@Hammerfest VIII, Hafan Y Môr Holiday Park, Pwllheli, North Wales, 11 March 2016
While fronting his side project, Devilment, at Hammerfest VII, Dani Filth quipped that he liked Hafan Y Môr so much he might move there – and a year later, the East Anglian was back for a second holiday in the Welsh sun.
This time, he brought his British black metal institution with him, fresh (or perhaps a little jaded) from a lengthy North American tour, and all the gothic fanfare and visual spectacle that goes with it.
So we witnessed scantily-clad, angle grinder-toting women sending showers of sparks all over the stage, ceiling and Dani himself, a drooping keyboard straight out of a Salvador Dalí painting, a drummer bizarrely ensconced behind a plastic screen stage left, and of course, a corpsepainted singer screaming like the a hellhound’s jaw was clamped around his groin.

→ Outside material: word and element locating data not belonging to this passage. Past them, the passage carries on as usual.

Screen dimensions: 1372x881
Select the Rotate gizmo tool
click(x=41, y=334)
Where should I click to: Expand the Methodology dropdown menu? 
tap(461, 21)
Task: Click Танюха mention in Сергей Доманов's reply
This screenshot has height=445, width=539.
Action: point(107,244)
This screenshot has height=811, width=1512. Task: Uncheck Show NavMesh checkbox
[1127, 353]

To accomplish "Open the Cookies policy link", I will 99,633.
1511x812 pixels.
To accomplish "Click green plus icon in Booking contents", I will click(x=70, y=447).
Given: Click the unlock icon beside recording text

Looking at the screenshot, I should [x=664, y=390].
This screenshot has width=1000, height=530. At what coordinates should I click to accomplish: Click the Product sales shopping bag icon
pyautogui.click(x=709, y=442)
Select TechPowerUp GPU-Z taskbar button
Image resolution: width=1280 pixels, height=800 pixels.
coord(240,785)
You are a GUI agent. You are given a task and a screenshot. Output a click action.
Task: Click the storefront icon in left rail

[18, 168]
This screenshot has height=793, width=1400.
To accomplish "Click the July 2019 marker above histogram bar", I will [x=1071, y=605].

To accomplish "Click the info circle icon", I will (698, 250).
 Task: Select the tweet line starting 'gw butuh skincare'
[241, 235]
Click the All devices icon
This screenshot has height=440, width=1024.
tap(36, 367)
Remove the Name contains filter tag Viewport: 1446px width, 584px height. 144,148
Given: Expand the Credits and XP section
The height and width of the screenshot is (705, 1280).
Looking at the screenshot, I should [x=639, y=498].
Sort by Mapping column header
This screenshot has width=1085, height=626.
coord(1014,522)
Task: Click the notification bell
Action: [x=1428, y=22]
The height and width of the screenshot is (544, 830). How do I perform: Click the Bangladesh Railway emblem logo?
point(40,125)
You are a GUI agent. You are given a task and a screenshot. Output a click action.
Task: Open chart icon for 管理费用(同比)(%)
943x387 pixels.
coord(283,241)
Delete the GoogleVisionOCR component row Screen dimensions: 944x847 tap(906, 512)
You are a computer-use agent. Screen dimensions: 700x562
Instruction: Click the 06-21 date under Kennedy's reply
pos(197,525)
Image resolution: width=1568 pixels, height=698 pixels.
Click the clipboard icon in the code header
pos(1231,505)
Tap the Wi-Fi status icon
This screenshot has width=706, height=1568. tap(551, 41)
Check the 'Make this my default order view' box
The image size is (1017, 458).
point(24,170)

We also witnessed a headline set ascend from a stodgy, mid-paced start to a crowd-pleasing blast through some awe-inspiring blackened metal. It was touch and go whether this relatively new line-up could ignite the Hammerfest crowd, but the sextet spat fire and venom throughout classic songs like Lord Abortion and Born in a Burial Gown, pushing the intensity levels into the red… even if Dani felt the audience wasn’t rabid enough for his liking.
What was striking about this set was just how easily new material – Yours Immortally…, Blackest Magick in Practice, for instance – slotted in with older tracks; 2015’s Hammer of the Witches album can clearly go toe to toe with the likes of Nymphetamine in the live arena.
Of course, one of the biggest cheers of the night was reserved for ‘Filth anthem From the Cradle to Enslave, and rightly so – especially given the supercharged atmosphere it always creates.
Worthy headliners, Dani’s crew may be a Marmite band… but they tasted mighty fine on Friday night.